_Your instructions_
From the first line of the records below through the line containing "Jokowi (48, 1076)", copy everything exactly and nothing more.

_Input material_
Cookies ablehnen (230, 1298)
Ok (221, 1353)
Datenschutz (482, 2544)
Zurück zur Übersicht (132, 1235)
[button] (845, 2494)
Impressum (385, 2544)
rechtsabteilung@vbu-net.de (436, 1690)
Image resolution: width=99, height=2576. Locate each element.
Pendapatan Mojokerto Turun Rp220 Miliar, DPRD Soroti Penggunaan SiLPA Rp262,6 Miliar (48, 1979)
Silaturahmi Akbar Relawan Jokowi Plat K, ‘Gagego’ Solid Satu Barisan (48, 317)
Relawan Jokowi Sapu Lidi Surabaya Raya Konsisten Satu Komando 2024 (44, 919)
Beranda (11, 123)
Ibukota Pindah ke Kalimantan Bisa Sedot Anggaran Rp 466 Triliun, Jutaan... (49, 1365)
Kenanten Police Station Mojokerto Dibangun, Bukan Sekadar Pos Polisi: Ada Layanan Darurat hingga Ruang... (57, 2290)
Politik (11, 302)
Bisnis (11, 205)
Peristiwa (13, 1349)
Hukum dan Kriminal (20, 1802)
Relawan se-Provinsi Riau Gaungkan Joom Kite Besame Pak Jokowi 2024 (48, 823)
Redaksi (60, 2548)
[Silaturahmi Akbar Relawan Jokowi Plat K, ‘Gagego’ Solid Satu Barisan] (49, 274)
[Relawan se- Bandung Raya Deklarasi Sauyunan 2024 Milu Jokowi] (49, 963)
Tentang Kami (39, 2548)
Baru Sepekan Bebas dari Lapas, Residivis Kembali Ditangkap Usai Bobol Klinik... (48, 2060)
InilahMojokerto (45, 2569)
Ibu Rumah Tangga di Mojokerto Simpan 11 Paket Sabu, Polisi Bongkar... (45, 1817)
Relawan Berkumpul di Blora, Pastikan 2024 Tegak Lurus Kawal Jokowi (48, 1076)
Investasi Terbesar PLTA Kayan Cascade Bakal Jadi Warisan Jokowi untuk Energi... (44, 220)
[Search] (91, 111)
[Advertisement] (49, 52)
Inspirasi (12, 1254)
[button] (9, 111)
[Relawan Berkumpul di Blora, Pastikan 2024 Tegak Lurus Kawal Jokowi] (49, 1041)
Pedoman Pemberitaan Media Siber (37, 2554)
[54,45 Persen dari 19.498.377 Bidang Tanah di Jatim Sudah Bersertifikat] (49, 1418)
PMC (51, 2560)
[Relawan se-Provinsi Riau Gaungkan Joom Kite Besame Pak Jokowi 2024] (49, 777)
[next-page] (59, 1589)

_Solution to this task_
Cookies ablehnen (230, 1298)
Ok (221, 1353)
Datenschutz (482, 2544)
Zurück zur Übersicht (132, 1235)
[button] (845, 2494)
Impressum (385, 2544)
rechtsabteilung@vbu-net.de (436, 1690)
Image resolution: width=99, height=2576. Locate each element.
Pendapatan Mojokerto Turun Rp220 Miliar, DPRD Soroti Penggunaan SiLPA Rp262,6 Miliar (48, 1979)
Silaturahmi Akbar Relawan Jokowi Plat K, ‘Gagego’ Solid Satu Barisan (48, 317)
Relawan Jokowi Sapu Lidi Surabaya Raya Konsisten Satu Komando 2024 (44, 919)
Beranda (11, 123)
Ibukota Pindah ke Kalimantan Bisa Sedot Anggaran Rp 466 Triliun, Jutaan... (49, 1365)
Kenanten Police Station Mojokerto Dibangun, Bukan Sekadar Pos Polisi: Ada Layanan Darurat hingga Ruang... (57, 2290)
Politik (11, 302)
Bisnis (11, 205)
Peristiwa (13, 1349)
Hukum dan Kriminal (20, 1802)
Relawan se-Provinsi Riau Gaungkan Joom Kite Besame Pak Jokowi 2024 (48, 823)
Redaksi (60, 2548)
[Silaturahmi Akbar Relawan Jokowi Plat K, ‘Gagego’ Solid Satu Barisan] (49, 274)
[Relawan se- Bandung Raya Deklarasi Sauyunan 2024 Milu Jokowi] (49, 963)
Tentang Kami (39, 2548)
Baru Sepekan Bebas dari Lapas, Residivis Kembali Ditangkap Usai Bobol Klinik... (48, 2060)
InilahMojokerto (45, 2569)
Ibu Rumah Tangga di Mojokerto Simpan 11 Paket Sabu, Polisi Bongkar... (45, 1817)
Relawan Berkumpul di Blora, Pastikan 2024 Tegak Lurus Kawal Jokowi (48, 1076)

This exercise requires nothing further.